◆ **What you should do**
Please render the material below as a JSON list of strings, with one string for each line and blank lines left out.

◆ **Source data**
>>
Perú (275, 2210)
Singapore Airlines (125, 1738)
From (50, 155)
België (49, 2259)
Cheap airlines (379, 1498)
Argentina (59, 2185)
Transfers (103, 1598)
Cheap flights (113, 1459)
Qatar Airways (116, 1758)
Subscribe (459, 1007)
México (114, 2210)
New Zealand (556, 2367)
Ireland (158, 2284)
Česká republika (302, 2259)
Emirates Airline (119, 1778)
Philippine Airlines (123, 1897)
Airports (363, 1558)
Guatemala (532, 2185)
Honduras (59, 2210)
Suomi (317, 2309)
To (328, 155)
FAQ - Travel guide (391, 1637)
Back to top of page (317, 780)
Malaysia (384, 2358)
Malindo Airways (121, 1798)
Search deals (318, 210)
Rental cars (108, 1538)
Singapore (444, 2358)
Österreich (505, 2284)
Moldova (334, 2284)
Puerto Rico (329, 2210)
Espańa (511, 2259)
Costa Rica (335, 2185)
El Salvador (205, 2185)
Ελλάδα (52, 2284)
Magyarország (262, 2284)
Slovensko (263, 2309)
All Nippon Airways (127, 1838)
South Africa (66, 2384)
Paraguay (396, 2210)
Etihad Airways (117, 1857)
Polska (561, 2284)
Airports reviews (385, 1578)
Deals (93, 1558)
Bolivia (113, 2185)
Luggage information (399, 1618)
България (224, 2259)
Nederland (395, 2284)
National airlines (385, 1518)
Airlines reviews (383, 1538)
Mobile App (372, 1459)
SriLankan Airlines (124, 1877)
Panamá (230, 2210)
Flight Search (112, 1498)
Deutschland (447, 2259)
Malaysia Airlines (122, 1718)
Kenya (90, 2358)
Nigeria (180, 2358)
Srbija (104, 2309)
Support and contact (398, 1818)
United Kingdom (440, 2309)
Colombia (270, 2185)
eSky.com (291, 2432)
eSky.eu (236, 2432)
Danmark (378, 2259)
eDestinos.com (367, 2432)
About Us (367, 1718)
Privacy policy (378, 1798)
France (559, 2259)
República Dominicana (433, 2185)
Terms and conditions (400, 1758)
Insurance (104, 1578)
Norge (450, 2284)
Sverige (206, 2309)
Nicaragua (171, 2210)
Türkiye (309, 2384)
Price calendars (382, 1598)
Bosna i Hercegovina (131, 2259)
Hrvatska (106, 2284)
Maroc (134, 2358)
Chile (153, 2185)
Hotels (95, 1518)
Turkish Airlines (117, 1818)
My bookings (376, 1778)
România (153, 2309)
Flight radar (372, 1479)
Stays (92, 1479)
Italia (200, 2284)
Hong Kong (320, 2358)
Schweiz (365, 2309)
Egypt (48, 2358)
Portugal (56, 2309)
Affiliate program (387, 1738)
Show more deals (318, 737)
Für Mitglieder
<<
◆ **Solution to this problem**
[
  "Perú (275, 2210)",
  "Singapore Airlines (125, 1738)",
  "From (50, 155)",
  "België (49, 2259)",
  "Cheap airlines (379, 1498)",
  "Argentina (59, 2185)",
  "Transfers (103, 1598)",
  "Cheap flights (113, 1459)",
  "Qatar Airways (116, 1758)",
  "Subscribe (459, 1007)",
  "México (114, 2210)",
  "New Zealand (556, 2367)",
  "Ireland (158, 2284)",
  "Česká republika (302, 2259)",
  "Emirates Airline (119, 1778)",
  "Philippine Airlines (123, 1897)",
  "Airports (363, 1558)",
  "Guatemala (532, 2185)",
  "Honduras (59, 2210)",
  "Suomi (317, 2309)",
  "To (328, 155)",
  "FAQ - Travel guide (391, 1637)",
  "Back to top of page (317, 780)",
  "Malaysia (384, 2358)",
  "Malindo Airways (121, 1798)",
  "Search deals (318, 210)",
  "Rental cars (108, 1538)",
  "Singapore (444, 2358)",
  "Österreich (505, 2284)",
  "Moldova (334, 2284)",
  "Puerto Rico (329, 2210)",
  "Espańa (511, 2259)",
  "Costa Rica (335, 2185)",
  "El Salvador (205, 2185)",
  "Ελλάδα (52, 2284)",
  "Magyarország (262, 2284)",
  "Slovensko (263, 2309)",
  "All Nippon Airways (127, 1838)",
  "South Africa (66, 2384)",
  "Paraguay (396, 2210)",
  "Etihad Airways (117, 1857)",
  "Polska (561, 2284)",
  "Airports reviews (385, 1578)",
  "Deals (93, 1558)",
  "Bolivia (113, 2185)",
  "Luggage information (399, 1618)",
  "България (224, 2259)",
  "Nederland (395, 2284)",
  "National airlines (385, 1518)",
  "Airlines reviews (383, 1538)",
  "Mobile App (372, 1459)",
  "SriLankan Airlines (124, 1877)",
  "Panamá (230, 2210)",
  "Flight Search (112, 1498)",
  "Deutschland (447, 2259)",
  "Malaysia Airlines (122, 1718)",
  "Kenya (90, 2358)",
  "Nigeria (180, 2358)",
  "Srbija (104, 2309)",
  "Support and contact (398, 1818)",
  "United Kingdom (440, 2309)",
  "Colombia (270, 2185)",
  "eSky.com (291, 2432)",
  "eSky.eu (236, 2432)",
  "Danmark (378, 2259)",
  "eDestinos.com (367, 2432)",
  "About Us (367, 1718)",
  "Privacy policy (378, 1798)",
  "France (559, 2259)",
  "República Dominicana (433, 2185)",
  "Terms and conditions (400, 1758)",
  "Insurance (104, 1578)",
  "Norge (450, 2284)",
  "Sverige (206, 2309)",
  "Nicaragua (171, 2210)",
  "Türkiye (309, 2384)",
  "Price calendars (382, 1598)",
  "Bosna i Hercegovina (131, 2259)",
  "Hrvatska (106, 2284)",
  "Maroc (134, 2358)",
  "Chile (153, 2185)",
  "Hotels (95, 1518)",
  "Turkish Airlines (117, 1818)",
  "My bookings (376, 1778)",
  "România (153, 2309)",
  "Flight radar (372, 1479)",
  "Stays (92, 1479)",
  "Italia (200, 2284)",
  "Hong Kong (320, 2358)",
  "Schweiz (365, 2309)",
  "Egypt (48, 2358)",
  "Portugal (56, 2309)",
  "Affiliate program (387, 1738)",
  "Show more deals (318, 737)",
  "Für Mitglieder"
]